On Sept. 26, the New Jersey Supreme Court issued a watershed decision in NJDEP v. Dimant,2012 N.J. LEXIS 956 (2012), clarifying the nexus standard under the Spill Compensation and Control Act (Spill Act), N.J.S.A. 58:10-23.11 et seq. Underscoring and expanding upon prior jurisprudence, the court specifically held that the Spill Act requires a reasonable nexus or connection between the alleged discharger, the hazardous substance discharged and the resulting damage at issue. In so holding, the court drew important legal distinctions between finding that a party discharged a hazardous substance and determining that a party is liable for cleanup and removal costs under the Spill Act.

The Dimant decision is important and instructive because it mandates that New Jersey Department of Environmental Protection (DEP) (or others suing under the Spill Act) must connect a discharge to the damages sought, i.e. to the specific contaminated natural resource or site at which cleanup and related costs were incurred.

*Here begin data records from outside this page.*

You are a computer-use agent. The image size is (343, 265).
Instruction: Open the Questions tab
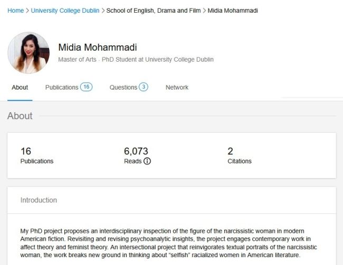tap(123, 87)
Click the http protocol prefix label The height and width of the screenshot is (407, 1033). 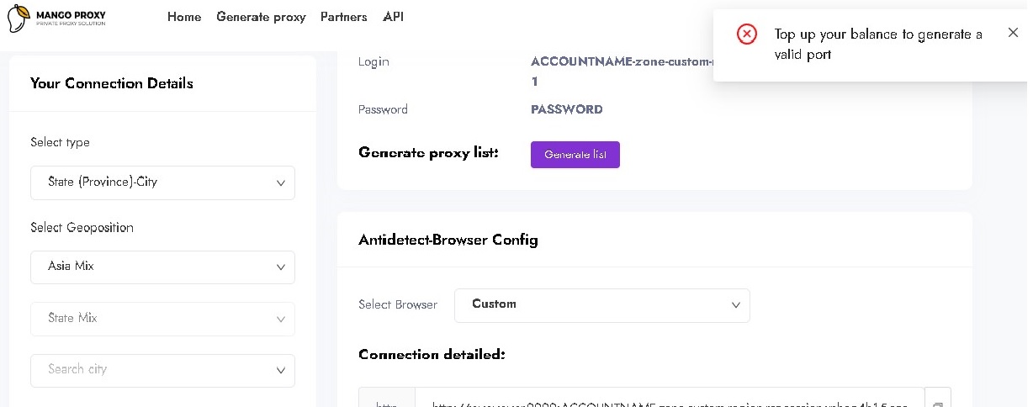click(x=386, y=403)
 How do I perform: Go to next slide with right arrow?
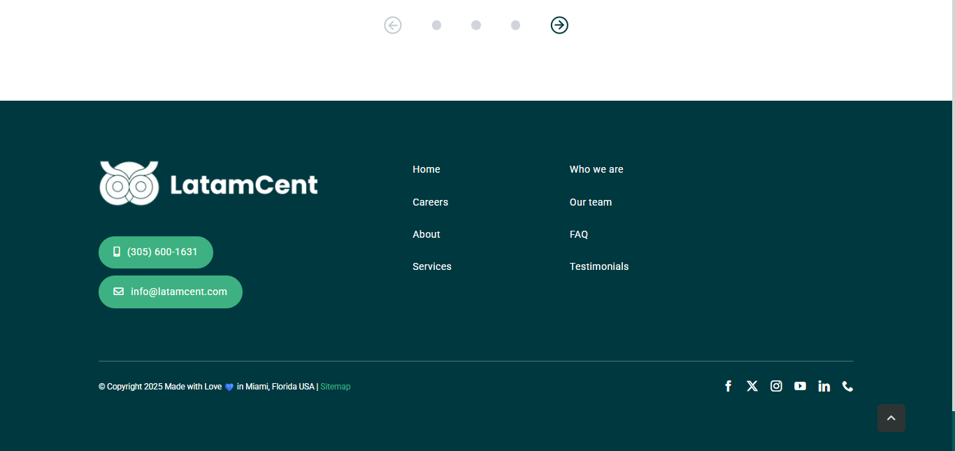[x=559, y=25]
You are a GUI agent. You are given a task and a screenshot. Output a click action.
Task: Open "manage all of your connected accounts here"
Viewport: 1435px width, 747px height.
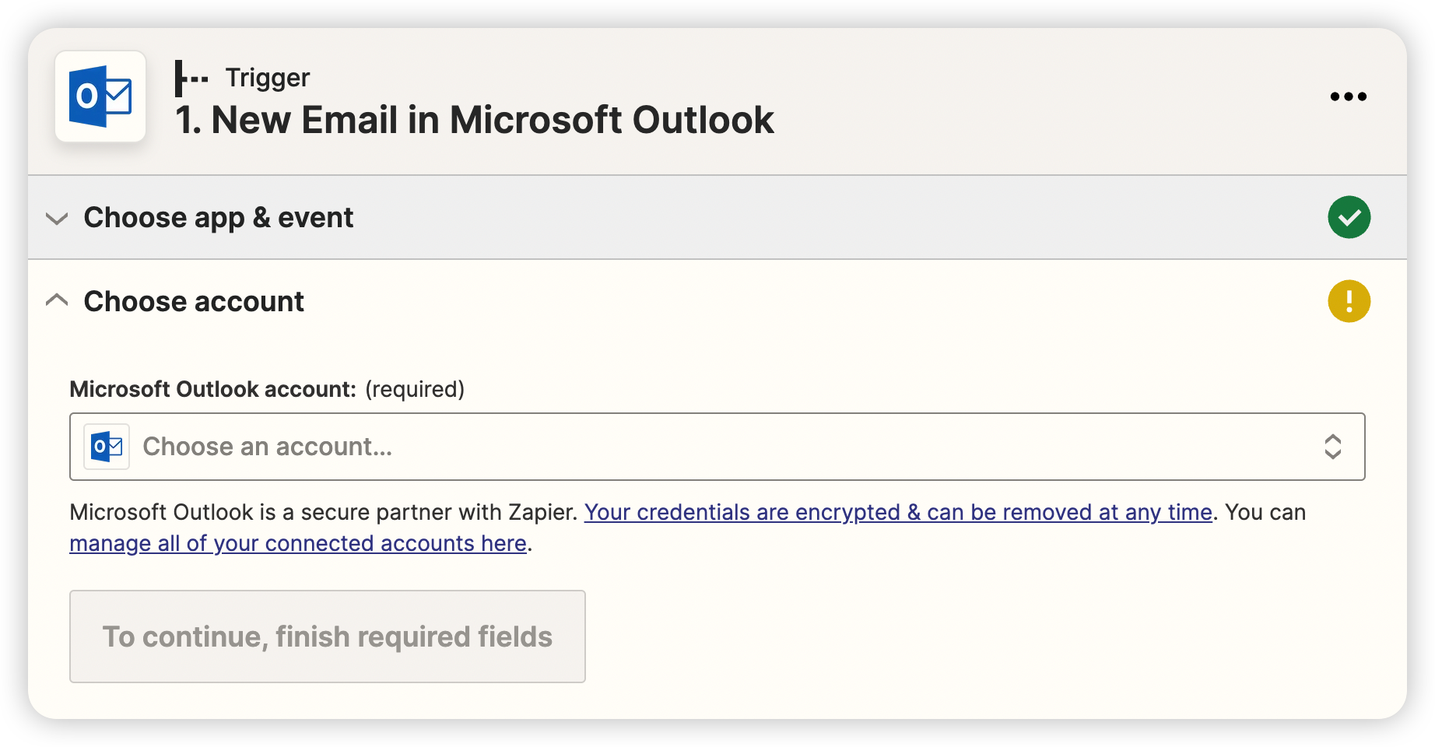(x=298, y=543)
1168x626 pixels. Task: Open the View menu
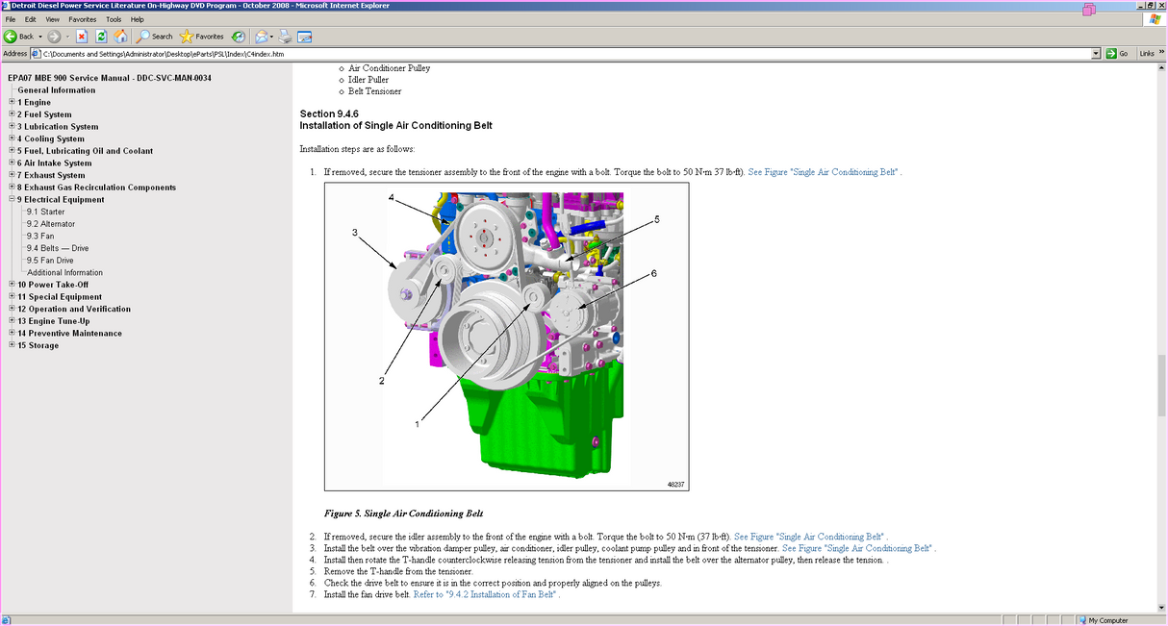[52, 19]
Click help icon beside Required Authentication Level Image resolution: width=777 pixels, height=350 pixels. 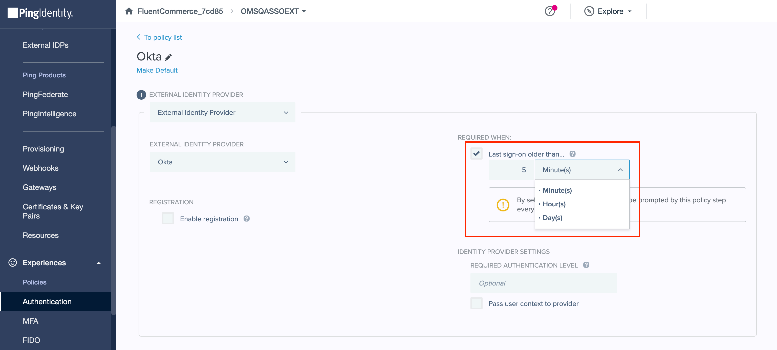[586, 265]
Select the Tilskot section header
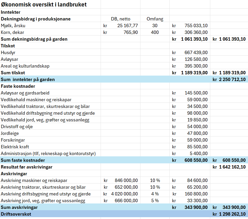Screen dimensions: 248x219 (x=8, y=46)
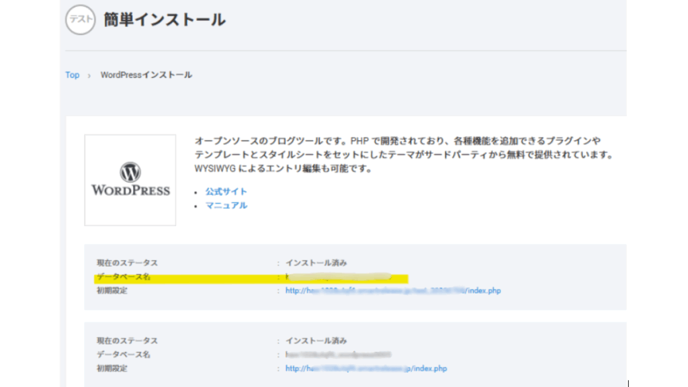Click the first インストール済み status text

(316, 263)
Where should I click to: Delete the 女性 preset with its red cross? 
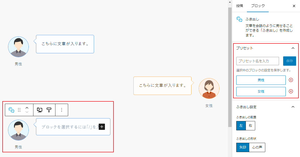coord(290,91)
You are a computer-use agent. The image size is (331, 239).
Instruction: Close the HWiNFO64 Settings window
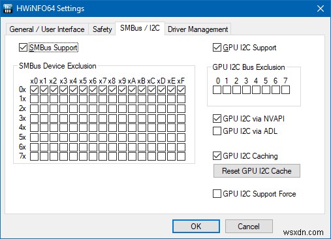320,8
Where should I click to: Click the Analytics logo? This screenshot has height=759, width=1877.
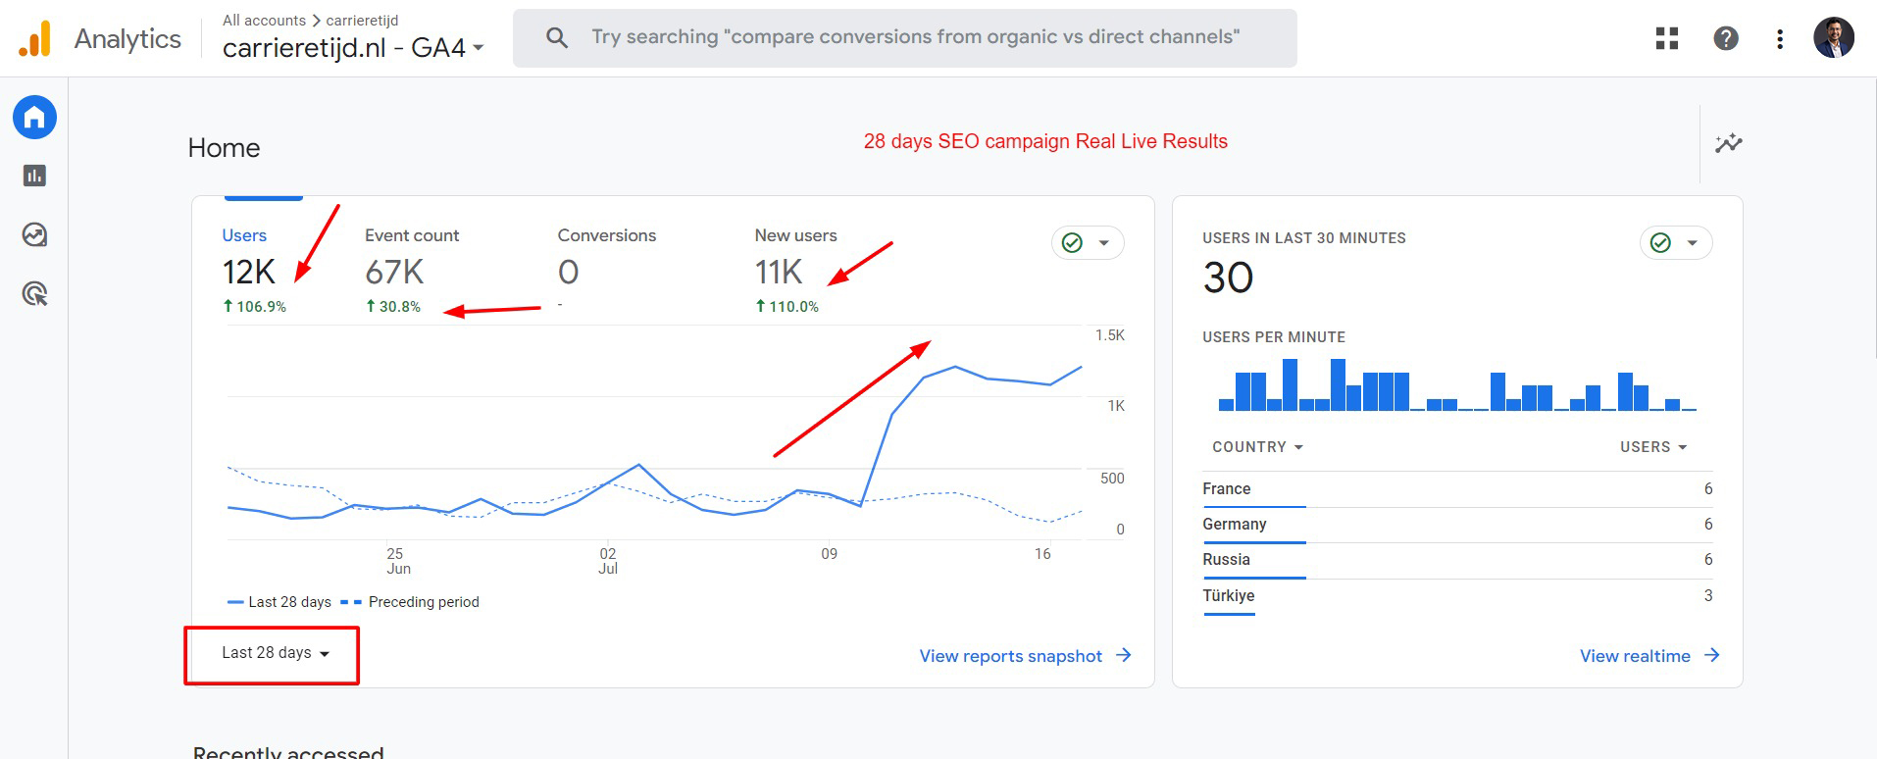pyautogui.click(x=35, y=39)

As discussed below, the Supreme Court rejected DEP’s arguments for adoption of the more lenient federal standard for nexus, which requires only “some connection” between a release of a hazardous substance and the costs incurred. Indeed, the court distinguished the Spill Act from the Comprehensive Environmental Response, Compensation, and Liability Act (CERCLA), 42 U.S.C.A. §§ 9601 et seq., and determined that the New Jersey statute requires that a “reasonable nexus or connection must be demonstrated by a preponderance of the evidence.” Dimant, 2012 LEXIS 956, at *53. Under the Spill Act, the discharge must be connected to the specific environmental damage “in some real, not hypothetical, way… it is not enough … to ‘ask the trier of fact to supply the link’.” Id., quoting N.J. Tpke. Auth. v. PPG Indus., 197 F.3d 96, 105 n.9 (3d Cir. 1999).